* About this exercise
Scan the records for the word "checkbox". Return each line where it is found.

Stored items:

+ + +

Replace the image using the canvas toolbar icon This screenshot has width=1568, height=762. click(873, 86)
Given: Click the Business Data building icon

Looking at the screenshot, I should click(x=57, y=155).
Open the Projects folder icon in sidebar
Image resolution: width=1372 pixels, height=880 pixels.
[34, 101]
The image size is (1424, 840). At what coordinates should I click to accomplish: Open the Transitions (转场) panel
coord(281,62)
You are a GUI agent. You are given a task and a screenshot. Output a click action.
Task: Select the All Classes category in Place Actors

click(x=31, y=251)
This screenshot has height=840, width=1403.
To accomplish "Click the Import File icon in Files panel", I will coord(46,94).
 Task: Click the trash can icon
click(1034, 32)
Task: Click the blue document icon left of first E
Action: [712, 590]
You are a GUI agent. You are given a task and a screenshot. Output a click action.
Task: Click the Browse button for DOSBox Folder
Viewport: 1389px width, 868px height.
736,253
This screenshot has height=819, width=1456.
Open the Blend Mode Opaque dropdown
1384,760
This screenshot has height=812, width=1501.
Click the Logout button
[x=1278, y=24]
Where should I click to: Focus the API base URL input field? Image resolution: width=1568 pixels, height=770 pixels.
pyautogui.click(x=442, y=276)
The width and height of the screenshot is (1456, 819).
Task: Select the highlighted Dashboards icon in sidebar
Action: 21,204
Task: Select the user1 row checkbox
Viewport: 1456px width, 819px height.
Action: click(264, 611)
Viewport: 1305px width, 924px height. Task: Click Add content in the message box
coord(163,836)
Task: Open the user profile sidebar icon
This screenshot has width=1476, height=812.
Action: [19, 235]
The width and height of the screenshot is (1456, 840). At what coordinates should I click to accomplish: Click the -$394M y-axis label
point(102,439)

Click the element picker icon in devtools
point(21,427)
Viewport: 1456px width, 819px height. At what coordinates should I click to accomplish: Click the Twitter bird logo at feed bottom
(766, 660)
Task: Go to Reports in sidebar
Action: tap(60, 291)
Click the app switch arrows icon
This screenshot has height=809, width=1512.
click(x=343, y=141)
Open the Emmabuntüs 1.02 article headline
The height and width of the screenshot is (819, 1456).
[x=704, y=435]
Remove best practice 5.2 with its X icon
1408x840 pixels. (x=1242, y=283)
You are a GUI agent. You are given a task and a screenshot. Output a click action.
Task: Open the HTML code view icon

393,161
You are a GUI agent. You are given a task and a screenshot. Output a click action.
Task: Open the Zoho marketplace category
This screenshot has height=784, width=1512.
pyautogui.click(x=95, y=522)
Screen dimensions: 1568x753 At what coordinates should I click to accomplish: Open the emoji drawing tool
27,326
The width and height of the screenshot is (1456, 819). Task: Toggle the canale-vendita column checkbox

+ + +

* Task response
Task: Select the user1 row checkbox
The width and height of the screenshot is (1456, 819). Task: Toggle the canale-vendita column checkbox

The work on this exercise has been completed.